**Passage:**

--------------------------------

The burden of proof is upon petitioner with respect to the deficiency set forth in the statutory notice and upon respondent as to the issues raised in the answer. Welch v. Helvering,290 U.S. 111 (1933); Rule 142(a).
Petitioner's frivolous contention that his wages are not taxable has been considered and rejected by this Court in numerous prior cases, including two cases involving petitioner for previous taxable years, 8 and merits no further discussion. See Rowlee v. Commissioner,80 T.C. 1111, 1119-1122 (1983).
Petitioner maintains that the document he filed provides sufficient information from which respondent could determine his tax liability and, therefore, no addition to tax pursuant to section 6651(a)(1) is warranted. We disagree. See Based v. Commissioner,82 T.C. 766, 774-780 (1984), on appeal 6th Cir. September 24, 1984; 9Jarvis v. Commissioner,78 T.C. 646, 653 (1982). In petitioner's second protestor case where a document virtually identical to the purported return in this proceeding had been filed, the Court carefully considered petitioner's argument. We find the Court's conclusions in this case applicable here as follows:
As is apparent from the face of the document filed, petitioner did not make a good faith effort to file an authentic return, but rather filed a document which set forth petitioner's frivolous protest position.We find petitioner's failure to file a proper return was deliberate and in open disregard of the statute and respondent's regulations. Petitioner's failure to file a return is due to willful neglect and not due to reasonable cause. Therefore, petitioner is liable for the addition to tax under section 6651(a). T.C. Memo. 1984-278.

--------------------------------

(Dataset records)
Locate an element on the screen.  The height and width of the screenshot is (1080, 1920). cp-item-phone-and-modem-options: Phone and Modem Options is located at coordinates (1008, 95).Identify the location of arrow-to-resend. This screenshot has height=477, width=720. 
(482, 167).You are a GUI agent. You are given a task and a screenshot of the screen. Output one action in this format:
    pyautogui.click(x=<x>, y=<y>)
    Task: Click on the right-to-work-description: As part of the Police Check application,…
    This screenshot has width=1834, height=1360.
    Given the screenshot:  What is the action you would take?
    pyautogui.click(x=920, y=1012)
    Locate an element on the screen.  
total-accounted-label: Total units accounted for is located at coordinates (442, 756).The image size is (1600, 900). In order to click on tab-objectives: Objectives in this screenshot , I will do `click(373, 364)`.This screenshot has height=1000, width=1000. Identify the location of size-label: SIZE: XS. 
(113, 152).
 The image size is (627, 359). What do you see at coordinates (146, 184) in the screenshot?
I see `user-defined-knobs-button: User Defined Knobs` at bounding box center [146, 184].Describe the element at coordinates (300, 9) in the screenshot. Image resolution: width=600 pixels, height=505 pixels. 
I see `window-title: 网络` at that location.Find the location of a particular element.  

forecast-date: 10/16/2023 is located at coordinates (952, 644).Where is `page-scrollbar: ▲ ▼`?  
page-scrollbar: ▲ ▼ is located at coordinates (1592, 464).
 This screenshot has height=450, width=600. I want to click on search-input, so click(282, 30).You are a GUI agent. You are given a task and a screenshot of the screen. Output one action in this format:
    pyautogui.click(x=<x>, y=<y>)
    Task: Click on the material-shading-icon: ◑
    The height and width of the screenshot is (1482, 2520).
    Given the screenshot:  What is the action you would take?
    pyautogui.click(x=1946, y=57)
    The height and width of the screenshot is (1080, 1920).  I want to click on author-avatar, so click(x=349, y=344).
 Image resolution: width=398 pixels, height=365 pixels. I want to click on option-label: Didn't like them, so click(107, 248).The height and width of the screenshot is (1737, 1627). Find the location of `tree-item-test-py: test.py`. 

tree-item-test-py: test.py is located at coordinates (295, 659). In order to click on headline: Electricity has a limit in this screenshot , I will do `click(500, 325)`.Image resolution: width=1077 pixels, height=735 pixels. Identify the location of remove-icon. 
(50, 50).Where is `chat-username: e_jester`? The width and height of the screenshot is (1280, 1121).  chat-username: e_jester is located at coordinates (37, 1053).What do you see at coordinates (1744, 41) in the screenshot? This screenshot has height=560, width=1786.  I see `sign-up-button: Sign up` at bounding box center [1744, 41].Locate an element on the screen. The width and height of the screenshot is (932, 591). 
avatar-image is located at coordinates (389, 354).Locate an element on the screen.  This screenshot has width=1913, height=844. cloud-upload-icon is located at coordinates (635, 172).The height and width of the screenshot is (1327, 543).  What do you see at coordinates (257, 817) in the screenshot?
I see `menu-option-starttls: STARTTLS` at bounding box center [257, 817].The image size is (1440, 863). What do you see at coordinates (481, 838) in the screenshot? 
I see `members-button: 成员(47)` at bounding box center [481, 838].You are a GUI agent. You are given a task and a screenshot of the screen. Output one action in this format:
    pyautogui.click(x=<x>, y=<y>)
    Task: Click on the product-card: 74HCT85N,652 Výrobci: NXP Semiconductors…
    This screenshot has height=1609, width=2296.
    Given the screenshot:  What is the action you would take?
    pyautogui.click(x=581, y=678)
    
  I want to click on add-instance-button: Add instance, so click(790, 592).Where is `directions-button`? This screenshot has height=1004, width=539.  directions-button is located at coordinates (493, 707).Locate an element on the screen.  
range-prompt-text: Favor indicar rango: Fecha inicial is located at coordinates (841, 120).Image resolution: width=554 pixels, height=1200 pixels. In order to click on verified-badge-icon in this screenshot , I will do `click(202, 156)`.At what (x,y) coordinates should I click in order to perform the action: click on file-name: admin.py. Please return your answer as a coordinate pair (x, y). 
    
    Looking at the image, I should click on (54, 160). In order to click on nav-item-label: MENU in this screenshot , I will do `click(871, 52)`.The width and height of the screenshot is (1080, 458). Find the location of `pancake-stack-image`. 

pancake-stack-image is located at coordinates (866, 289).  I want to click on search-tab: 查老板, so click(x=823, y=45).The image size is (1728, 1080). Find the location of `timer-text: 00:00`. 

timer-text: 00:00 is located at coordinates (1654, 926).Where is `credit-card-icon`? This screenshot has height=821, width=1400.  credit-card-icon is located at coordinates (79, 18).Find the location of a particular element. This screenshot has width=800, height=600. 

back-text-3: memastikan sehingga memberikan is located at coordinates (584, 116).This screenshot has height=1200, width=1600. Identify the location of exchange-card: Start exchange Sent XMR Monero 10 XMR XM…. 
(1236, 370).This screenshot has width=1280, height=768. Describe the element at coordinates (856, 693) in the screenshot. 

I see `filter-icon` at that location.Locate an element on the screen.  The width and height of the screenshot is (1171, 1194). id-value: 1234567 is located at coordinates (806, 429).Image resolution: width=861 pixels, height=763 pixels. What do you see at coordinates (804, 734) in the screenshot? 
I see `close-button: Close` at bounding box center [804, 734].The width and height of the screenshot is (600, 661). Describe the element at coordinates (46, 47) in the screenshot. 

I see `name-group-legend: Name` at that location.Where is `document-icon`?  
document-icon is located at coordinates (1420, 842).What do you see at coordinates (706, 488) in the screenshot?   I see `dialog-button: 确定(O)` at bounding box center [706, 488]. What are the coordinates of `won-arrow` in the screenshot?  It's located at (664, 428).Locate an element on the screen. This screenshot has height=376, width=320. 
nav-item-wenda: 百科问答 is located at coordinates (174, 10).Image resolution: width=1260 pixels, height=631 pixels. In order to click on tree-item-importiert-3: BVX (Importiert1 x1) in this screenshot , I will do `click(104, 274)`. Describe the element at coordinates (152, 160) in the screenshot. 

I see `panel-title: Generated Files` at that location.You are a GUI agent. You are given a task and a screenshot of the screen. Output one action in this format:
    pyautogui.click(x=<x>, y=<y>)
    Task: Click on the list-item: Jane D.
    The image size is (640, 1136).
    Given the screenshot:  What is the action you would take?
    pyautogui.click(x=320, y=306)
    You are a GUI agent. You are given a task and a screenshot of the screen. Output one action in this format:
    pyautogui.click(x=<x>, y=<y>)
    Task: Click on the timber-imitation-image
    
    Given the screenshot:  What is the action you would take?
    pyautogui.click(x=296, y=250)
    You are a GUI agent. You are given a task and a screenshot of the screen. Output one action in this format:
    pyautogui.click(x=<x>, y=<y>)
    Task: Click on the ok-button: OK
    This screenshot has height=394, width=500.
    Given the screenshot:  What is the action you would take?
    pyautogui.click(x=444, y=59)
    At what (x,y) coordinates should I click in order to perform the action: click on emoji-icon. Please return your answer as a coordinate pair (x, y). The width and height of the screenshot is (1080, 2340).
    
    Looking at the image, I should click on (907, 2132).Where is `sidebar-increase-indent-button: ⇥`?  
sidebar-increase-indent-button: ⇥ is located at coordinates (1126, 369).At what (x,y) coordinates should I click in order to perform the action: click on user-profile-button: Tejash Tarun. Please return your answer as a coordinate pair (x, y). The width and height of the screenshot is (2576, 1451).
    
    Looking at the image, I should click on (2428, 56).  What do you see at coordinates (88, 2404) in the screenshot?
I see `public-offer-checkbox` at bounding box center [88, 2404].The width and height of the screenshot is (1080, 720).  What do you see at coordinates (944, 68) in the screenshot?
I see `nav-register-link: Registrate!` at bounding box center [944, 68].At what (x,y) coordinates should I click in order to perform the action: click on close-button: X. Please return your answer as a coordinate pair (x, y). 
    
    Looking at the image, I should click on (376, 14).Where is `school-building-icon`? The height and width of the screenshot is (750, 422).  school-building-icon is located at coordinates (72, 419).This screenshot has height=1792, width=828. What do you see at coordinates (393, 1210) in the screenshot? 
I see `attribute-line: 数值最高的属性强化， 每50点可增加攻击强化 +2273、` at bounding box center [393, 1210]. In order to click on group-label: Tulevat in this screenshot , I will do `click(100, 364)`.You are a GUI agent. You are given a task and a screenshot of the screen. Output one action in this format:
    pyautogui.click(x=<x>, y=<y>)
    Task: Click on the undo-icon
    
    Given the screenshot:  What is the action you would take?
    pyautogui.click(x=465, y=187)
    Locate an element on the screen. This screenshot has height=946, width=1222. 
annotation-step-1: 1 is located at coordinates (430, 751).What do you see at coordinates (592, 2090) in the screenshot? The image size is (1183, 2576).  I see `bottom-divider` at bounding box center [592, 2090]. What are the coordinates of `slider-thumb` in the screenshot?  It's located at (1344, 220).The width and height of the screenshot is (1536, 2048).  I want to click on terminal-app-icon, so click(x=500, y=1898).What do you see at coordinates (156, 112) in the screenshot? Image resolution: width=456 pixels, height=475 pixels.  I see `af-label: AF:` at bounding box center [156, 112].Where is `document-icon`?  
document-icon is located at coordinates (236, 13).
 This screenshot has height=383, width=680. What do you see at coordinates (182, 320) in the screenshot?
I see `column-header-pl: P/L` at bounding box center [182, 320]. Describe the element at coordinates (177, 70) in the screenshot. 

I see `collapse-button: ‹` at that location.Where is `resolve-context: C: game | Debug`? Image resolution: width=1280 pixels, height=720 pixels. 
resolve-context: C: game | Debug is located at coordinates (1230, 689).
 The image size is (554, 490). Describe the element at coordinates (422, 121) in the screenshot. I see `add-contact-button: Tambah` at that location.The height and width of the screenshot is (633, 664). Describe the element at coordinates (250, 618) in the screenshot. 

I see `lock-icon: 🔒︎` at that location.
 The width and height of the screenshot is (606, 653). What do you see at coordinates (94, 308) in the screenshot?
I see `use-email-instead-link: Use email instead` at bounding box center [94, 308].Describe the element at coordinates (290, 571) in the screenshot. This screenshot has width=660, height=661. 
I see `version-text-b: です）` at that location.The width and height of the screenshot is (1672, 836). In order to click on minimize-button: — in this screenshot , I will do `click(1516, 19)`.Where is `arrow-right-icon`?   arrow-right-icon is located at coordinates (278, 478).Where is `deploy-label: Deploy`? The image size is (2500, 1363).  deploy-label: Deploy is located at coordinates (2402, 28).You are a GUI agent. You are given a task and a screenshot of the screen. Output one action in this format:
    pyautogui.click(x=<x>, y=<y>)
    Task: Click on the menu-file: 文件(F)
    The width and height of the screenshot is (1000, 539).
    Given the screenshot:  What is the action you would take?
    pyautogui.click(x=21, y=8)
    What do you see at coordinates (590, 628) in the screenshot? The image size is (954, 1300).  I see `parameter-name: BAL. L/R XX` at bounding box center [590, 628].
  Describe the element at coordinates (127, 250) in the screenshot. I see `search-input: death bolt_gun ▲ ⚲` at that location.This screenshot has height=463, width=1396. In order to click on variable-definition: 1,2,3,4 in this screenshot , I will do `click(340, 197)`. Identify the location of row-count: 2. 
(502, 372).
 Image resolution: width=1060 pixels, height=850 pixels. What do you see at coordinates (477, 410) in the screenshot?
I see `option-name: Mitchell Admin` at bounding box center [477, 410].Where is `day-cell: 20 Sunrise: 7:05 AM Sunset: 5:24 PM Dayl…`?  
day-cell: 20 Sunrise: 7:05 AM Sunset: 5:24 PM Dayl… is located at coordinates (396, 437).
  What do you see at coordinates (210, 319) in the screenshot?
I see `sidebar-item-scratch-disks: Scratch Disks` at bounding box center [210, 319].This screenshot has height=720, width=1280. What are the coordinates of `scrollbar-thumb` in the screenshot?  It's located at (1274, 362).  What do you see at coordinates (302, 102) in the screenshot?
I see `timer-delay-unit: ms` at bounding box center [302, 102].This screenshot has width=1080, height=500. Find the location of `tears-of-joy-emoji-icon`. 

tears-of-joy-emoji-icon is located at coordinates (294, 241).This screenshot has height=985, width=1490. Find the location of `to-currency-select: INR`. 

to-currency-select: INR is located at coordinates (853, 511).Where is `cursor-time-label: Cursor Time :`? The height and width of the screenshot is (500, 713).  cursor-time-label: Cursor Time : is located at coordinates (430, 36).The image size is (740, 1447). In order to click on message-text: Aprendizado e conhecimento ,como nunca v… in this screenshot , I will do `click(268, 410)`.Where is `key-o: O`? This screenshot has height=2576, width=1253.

--------------------------------

**Task description:** In the passage on the petitioner's tax case, copy the part starting at "Petitioner's frivolous contention" and ending at "1111, 1119-1122 (1983).", substituting "baseless contention" for "frivolous contention".

**Exercise solution:**
Petitioner's baseless contention that his wages are not taxable has been considered and rejected by this Court in numerous prior cases, including two cases involving petitioner for previous taxable years, 8 and merits no further discussion. See Rowlee v. Commissioner,80 T.C. 1111, 1119-1122 (1983).